Distribution of Bull shark
The bull shark is found in warm oceans, rivers and lakes, rivers and water occasionally salt and fresh if they are deep enough. Their populations are also found in several major rivers, with more than 500 bull-sharks thought to live in the Brisbane River. A large one was caught in the canals of Scarborough, two hours north of the Gold Coast. You can live in water with a high salt content as in St. Lucia Estuary in South Africa. It is generally abundant in the warm waters and coastal estuaries of the Mozambique Channel and south, including Kwa-Zulu Natal and Mozambique.
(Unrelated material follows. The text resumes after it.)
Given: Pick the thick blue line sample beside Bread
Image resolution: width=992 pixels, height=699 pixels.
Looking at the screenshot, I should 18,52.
After Hurricane Katrina, many bull sharks were sighted in Lake Pontchartrain. These sometimes ascended the Mississippi River as far upstream as Alton, Illinois. A bull shark feeding consists mainly of bony fish and sharks, including other bull sharks, but can also include turtles, birds, dolphins, terrestrial mammals, crustaceans, echinoderms and races. These have been known to use the bump and bite technique to attack their prey. Sharks are usually solitary hunters, but sometimes hunt in pairs.
Often cruise the shallow waters. Since they often dwell in shallow waters, they may be more dangerous to humans than other species of sharks, and the tiger shark, oceanic white tip shark and the great white shark, are among the four species of sharks most likely to attack humans. One or more bull sharks may have been responsible for the Jersey Shore shark attacks of the 1916, which was the inspiration for Peter Benchley Jaws news. Speculation of bull shark may be liable based on a number of attacks that occur in brackish water and freshwater, and there are some similarities between bites bulls and great white sharks.